Most of the animated films that GKIDS acquires for distribution have undeniable artistic merit, but its latest pick-up, The Girl Without Hands (La Jeune fille sans mains), might be among its most experimental and adult acquisitions, pushing the envelope for the type of animation that the already-daring distributor has made available to American cinemagoers.

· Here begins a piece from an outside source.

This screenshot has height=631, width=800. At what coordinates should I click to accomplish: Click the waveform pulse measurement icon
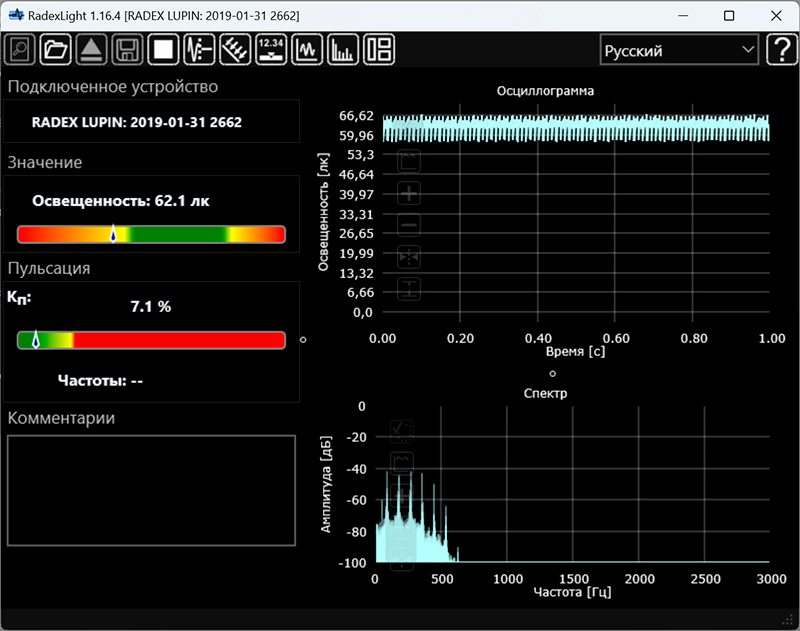click(x=201, y=49)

Written and directed by French filmmaker Sébastien Laudenbach, the 76-minute feature is an adaptation of the Brothers Grimm fairytale about a girl sold to the devil by her father, who ends up having her hands cut off. The film uses a distinctively uncompromising and sophisticated graphic style, more common to short films than features, emphasizing line drawing over rendered figures. Facial features are suggested with spare brushstrokes, and figures are often drawn incomplete (though it all makes perfect sense when the drawings are viewed in motion). To get a sense of how unconventional the film’s style is, just take a look at these four consecutive drawings of the main character:


“The film has an utterly transporting beauty and poetry, while the story unfolds with the powerful dream logic of a fairytale, taking you into the darker, deeper, primal origins and emotional core of the Grimm’s tales,” said GKIDS co-founder Eric Beckman. “With magic and cruelty, sublime beauty and tenderness, The Girl Without Hands is at once timeless and unlike anything you have seen before, a stunning example of the potential of the medium of animation as a powerful cinematic art form for adult moviegoers.”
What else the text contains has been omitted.